I recently came across Laurie Shrage’s New York Times opinion piece, “Is Forced Fatherhood Fair?”

Shrage’s piece is an interesting take on the legal options that fathers facing unexpected pregnancies—or, as Shrage, a professor of philosophy and women’s and gender studies at Florida International University, calls them, “accidental pregnancies”—have vis-à-vis women’s options.

The article merits reading in its own right, as the structure of legal parenthood is a worthy topic unto itself, but a particular line towards the end of her piece caught my eye for different reasons:

In consenting to sex, neither a man nor a woman gives consent to become a parent, just as in consenting to any activity, one does not consent to yield to all the accidental outcomes that might flow from that activity.

The view expressed here is such an impoverished one that one scarcely knows what to say, especially to a philosophy professor.

One becomes a parent by conceiving a child. One (typically) conceives a child through an act of intercourse. So, Shrage is arguing that conception—which is the fruit of and thus can be fairly paired with fertility—is “accidental” to the act of intercourse.

Catholic moral philosophy states that the structure  of human actions derives from the intent of the agent executing that action and is not determined simply by the “natural” structure of that action itself. So in this sense, an “accidental” pregnancy is simply an unintended pregnancy.

But one gets a sense reading Shrage’s piece that she believes fertility to be truly accidental to intercourse—intelligibly separable from it and optionally coupled with it, on occasion.

She explicitly acknowledges a corollary: Parenthood—as a fruit of fertility—is also separable from the decision to sleep together.

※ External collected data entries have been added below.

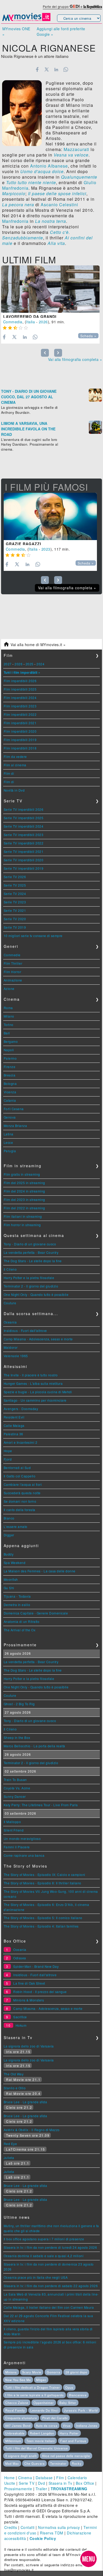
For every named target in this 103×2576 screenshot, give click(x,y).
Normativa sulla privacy (59, 2527)
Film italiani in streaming (23, 1216)
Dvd (41, 2483)
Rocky (77, 2463)
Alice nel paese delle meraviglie (66, 2456)
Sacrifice (20, 2017)
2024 (40, 664)
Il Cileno (10, 1269)
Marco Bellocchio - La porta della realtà (34, 1746)
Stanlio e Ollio (15, 2088)
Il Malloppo (12, 1821)
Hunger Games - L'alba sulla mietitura (33, 1383)
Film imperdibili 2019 (20, 739)
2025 (30, 664)
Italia (30, 321)
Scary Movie (31, 2372)
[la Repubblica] (92, 6)
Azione (9, 988)
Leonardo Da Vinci (44, 2410)
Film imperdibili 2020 (20, 731)
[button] (88, 2559)
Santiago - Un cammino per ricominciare (35, 1400)
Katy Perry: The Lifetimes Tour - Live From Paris (41, 1805)
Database (44, 2477)
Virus (67, 2425)
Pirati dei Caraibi (55, 2418)
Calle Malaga (14, 1425)
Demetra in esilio (17, 1604)
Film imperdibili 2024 (20, 697)
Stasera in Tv (60, 2483)
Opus (69, 2387)
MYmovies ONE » (16, 31)
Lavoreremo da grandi (30, 316)
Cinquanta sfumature (21, 2418)
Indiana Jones (86, 2425)
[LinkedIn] (56, 69)
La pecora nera (18, 205)
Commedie (12, 955)
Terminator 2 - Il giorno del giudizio (31, 1286)
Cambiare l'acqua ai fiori (23, 1484)
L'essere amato (15, 1526)
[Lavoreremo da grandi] (50, 289)
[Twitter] (46, 69)
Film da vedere (15, 756)
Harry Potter (69, 2433)
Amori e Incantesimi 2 (21, 1442)
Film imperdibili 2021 (20, 723)
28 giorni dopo (76, 2372)
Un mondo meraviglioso (22, 1838)
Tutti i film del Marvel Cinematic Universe (36, 2448)
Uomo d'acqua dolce (42, 171)
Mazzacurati (76, 149)
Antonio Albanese (49, 166)
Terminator (58, 2463)
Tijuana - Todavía (17, 1596)
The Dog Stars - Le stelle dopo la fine (33, 1261)
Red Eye (10, 2143)
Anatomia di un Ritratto (22, 1621)
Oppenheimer (44, 2403)
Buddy (9, 1554)
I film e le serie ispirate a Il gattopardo (34, 2395)
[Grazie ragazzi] (50, 516)
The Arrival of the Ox (20, 1630)
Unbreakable (15, 2433)
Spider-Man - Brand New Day (36, 1966)
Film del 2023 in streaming (24, 1199)
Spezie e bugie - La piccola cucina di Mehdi (38, 1392)
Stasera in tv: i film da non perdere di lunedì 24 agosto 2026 (50, 2247)
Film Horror (12, 971)
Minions (11, 2372)
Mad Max (12, 2463)
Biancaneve (78, 2395)
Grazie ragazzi (23, 543)
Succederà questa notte (22, 1493)
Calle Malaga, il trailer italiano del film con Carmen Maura (49, 2307)
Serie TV (26, 2483)
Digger (9, 1535)
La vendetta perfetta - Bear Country (31, 1252)
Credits (10, 2527)
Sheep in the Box (17, 1737)
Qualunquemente (79, 177)
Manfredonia (15, 221)
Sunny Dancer (15, 1796)
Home (9, 2477)
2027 (8, 664)
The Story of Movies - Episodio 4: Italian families (41, 1926)
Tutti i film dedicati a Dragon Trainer (32, 2387)
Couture (10, 1303)
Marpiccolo (13, 193)
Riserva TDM (51, 2532)
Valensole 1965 (16, 1356)
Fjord (8, 1459)
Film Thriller (13, 963)
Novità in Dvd (14, 790)
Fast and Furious (73, 2441)
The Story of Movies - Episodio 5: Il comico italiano (43, 1917)
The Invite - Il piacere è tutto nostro (31, 1375)
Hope (8, 1450)
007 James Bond (18, 2425)
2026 (43, 321)
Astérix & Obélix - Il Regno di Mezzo (32, 2129)
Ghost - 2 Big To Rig (19, 1704)
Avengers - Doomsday (21, 1408)
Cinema (25, 2477)
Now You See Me (18, 2380)
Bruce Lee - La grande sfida (25, 2102)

Thus the cycle is complete: Sex, children, marriage and family are all accidentally related rather than intrinsically related through choices, actions and intentions. These things may occasionally mingle, but they bear no essential relationship to one another. There's no integrated core that unites them.

Thus the typical decision to sleep together remains a reciprocally self-directed action. John Paul II called such sexual encounters, closed to the gift of life and even fearful of it, “mutual masturbation.”

Masturbating is one of the most selfish things a person can do. America’s children suffer dearly for our adult selfishness, or perhaps more fairly, thoughtlessness; a type of thoughtlessness perpetuated by the recent push to institutionalize intrinsically sterile couples’—same-sex couples—relationships as “marriages.”

If the “object,” “point,” “design” or “nature” of intercourse doesn’t involve the conception of a child—which is exactly what does happen when a man and a woman sleep together unless they introduce truly “accidental” factors into the equation or suffer from a biological pathology—what is it about?

Dr. Mark Regnerus’s answer from his wry Public Discourse piece on the modern meaning of sex comes to mind: It’s about the recreation.

Yet it occurs to me that the widespread cultural dismissal of such an obviously intrinsic consequence of sex (conception) can only stem from a willful substitution of what Regnerus calls “the crowning glory of natural human creativity”—that is, fertility—with a vision of sex as a functionally sterile, but enjoyable, leisure activity. Like playing tennis on a warm day, or going to the spa, only more pleasurable. The same in type, but better in degree.

The underlying assumptions of Shrage’s piece raises the question: What concrete steps can society take to reestablish a vision of human sexuality that embraces, rather than seeking to obviate, human fertility?

One might begin with some reading. John Paul II wrote beautifully on this topic in his Theology of the Body addresses, and he expresses a vision of human sexuality that has been embraced by Christians and others alike.

Forced fatherhood, and a whole host of complicated legal and political problems—not to mention the truly terrifying prospects that most young children face now in our broken sexual, marriage and family cultures—could be subverted by returning to the basics.

Our discussions about absent fathers or partial birth abortions (a true misnomer, by the way) or the HHS mandate’s coercion of religious employers would be more fruitful if we included in them a consideration of the real sources of problem, rather than diagnosing and arguing about symptoms.

We need more cultural and especially religious consideration of this simple question, generally broached in so many religious circles and yet formally undermined by so many religious perspectives on contraceptives:

What has fertility to do with sexuality?